● **RECORDS FOR THE EXERCISE**:

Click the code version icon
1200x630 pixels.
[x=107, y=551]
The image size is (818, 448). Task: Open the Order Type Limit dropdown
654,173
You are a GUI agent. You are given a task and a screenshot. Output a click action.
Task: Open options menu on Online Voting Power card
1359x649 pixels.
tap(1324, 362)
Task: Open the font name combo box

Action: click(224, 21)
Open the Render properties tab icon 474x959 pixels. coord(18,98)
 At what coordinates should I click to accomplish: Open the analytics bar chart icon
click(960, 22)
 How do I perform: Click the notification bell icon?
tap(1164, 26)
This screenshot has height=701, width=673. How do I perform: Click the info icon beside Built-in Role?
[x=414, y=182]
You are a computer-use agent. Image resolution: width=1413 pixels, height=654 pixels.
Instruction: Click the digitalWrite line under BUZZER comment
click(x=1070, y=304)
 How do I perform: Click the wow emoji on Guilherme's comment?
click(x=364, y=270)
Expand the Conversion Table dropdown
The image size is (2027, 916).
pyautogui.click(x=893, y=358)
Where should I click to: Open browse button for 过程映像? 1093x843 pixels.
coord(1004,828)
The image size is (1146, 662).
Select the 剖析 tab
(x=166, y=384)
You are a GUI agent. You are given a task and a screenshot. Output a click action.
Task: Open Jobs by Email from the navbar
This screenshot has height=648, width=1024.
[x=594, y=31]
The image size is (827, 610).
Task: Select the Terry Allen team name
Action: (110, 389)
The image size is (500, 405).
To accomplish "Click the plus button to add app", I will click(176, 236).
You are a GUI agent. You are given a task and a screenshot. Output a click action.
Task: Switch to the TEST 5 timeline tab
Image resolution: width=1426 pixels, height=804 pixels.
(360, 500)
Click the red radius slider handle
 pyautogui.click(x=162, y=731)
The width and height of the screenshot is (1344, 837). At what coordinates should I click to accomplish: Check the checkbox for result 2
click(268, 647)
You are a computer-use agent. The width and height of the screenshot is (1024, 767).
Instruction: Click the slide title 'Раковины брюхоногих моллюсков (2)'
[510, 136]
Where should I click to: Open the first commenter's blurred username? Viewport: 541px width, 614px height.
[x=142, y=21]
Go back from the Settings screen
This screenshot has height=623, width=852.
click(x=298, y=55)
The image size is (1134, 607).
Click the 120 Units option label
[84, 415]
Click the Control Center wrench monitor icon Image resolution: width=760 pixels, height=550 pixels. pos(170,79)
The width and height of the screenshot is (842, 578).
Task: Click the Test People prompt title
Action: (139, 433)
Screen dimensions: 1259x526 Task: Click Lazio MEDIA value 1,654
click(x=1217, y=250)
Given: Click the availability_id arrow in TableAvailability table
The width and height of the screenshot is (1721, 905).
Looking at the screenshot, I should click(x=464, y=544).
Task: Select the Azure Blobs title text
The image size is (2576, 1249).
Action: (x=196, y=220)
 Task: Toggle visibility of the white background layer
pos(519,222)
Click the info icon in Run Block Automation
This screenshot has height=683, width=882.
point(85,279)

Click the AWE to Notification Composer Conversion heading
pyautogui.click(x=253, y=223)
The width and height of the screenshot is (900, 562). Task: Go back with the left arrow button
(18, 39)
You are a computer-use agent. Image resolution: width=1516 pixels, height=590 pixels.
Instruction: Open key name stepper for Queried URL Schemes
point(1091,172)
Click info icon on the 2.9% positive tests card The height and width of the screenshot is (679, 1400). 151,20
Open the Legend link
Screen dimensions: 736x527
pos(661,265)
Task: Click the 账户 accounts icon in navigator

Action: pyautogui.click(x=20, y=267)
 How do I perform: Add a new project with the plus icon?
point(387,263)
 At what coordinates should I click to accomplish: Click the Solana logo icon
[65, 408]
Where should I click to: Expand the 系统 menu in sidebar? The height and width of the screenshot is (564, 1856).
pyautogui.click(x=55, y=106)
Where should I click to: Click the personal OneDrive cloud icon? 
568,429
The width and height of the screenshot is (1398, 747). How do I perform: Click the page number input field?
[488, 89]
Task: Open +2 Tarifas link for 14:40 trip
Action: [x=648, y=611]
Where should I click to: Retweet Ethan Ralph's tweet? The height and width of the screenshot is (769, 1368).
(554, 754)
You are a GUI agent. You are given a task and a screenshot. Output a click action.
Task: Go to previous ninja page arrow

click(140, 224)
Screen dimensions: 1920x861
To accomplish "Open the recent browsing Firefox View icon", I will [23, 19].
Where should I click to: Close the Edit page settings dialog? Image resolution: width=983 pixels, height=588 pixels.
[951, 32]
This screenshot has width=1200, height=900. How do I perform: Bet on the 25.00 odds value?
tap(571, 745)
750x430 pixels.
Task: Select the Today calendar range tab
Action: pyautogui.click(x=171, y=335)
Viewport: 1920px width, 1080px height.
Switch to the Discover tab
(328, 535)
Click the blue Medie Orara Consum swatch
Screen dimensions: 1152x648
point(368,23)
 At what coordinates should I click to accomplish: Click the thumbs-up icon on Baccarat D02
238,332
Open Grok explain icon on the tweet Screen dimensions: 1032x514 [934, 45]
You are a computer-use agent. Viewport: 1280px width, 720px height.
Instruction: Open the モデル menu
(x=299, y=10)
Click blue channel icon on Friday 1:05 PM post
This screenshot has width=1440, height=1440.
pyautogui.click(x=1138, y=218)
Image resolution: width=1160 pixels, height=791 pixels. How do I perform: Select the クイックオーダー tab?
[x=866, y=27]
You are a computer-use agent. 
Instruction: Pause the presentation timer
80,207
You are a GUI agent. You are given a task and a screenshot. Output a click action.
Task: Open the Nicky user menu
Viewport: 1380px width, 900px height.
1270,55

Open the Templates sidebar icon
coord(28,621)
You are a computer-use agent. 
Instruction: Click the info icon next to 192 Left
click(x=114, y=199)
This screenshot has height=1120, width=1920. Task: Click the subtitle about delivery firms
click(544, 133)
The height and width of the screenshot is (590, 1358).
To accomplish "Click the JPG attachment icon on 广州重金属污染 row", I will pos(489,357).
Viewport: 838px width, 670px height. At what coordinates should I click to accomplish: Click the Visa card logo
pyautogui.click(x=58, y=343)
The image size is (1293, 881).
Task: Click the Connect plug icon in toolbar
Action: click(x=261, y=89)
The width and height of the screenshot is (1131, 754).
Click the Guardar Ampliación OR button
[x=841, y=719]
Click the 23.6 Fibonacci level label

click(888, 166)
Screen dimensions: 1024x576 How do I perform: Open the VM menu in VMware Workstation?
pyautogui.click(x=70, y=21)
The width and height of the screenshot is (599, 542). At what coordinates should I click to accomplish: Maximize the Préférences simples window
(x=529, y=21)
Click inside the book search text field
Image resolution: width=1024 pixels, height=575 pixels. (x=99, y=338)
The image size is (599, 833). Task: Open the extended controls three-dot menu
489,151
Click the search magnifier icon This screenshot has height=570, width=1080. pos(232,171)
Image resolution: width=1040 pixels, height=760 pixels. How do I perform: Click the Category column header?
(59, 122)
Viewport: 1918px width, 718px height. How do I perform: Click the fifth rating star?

● **WHAT TO DO**:
Every line holding the word "will" should be copied out of the material.

● **EXPECTED ANSWER**:
To accomplish "Click the plus button to add app", I will click(176, 236).
To accomplish "Open the recent browsing Firefox View icon", I will [23, 19].
To accomplish "Click the JPG attachment icon on 广州重金属污染 row", I will pos(489,357).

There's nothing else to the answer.